----- DATA FOR THE TASK -----

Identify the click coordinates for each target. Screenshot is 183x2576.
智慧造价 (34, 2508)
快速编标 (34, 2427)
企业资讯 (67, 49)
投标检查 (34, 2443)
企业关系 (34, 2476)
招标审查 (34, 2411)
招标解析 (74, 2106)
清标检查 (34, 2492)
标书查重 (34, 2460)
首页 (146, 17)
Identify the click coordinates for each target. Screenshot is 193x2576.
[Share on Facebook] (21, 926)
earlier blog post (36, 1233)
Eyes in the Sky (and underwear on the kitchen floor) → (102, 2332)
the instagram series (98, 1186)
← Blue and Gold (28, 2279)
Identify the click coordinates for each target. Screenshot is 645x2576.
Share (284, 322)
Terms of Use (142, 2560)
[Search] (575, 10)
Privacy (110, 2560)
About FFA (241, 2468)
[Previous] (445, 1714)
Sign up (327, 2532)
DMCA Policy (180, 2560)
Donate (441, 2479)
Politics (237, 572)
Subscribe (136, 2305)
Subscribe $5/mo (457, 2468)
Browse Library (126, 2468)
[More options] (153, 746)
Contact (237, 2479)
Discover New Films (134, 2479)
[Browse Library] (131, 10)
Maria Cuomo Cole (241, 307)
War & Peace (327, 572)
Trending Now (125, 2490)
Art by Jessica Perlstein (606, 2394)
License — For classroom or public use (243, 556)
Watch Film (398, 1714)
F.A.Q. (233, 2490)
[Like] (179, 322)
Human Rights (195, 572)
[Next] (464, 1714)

-----

== EXERCISE DIRECTIONS ==
Quote verbatim the line containing "Eyes in the" and every line after it through the end of the records above.

== ANSWER SECTION ==
Eyes in the Sky (and underwear on the kitchen floor) → (102, 2332)
the instagram series (98, 1186)
← Blue and Gold (28, 2279)
Identify the click coordinates for each target. Screenshot is 645x2576.
Share (284, 322)
Terms of Use (142, 2560)
[Search] (575, 10)
Privacy (110, 2560)
About FFA (241, 2468)
[Previous] (445, 1714)
Sign up (327, 2532)
DMCA Policy (180, 2560)
Donate (441, 2479)
Politics (237, 572)
Subscribe (136, 2305)
Subscribe $5/mo (457, 2468)
Browse Library (126, 2468)
[More options] (153, 746)
Contact (237, 2479)
Discover New Films (134, 2479)
[Browse Library] (131, 10)
Maria Cuomo Cole (241, 307)
War & Peace (327, 572)
Trending Now (125, 2490)
Art by Jessica Perlstein (606, 2394)
License — For classroom or public use (243, 556)
Watch Film (398, 1714)
F.A.Q. (233, 2490)
[Like] (179, 322)
Human Rights (195, 572)
[Next] (464, 1714)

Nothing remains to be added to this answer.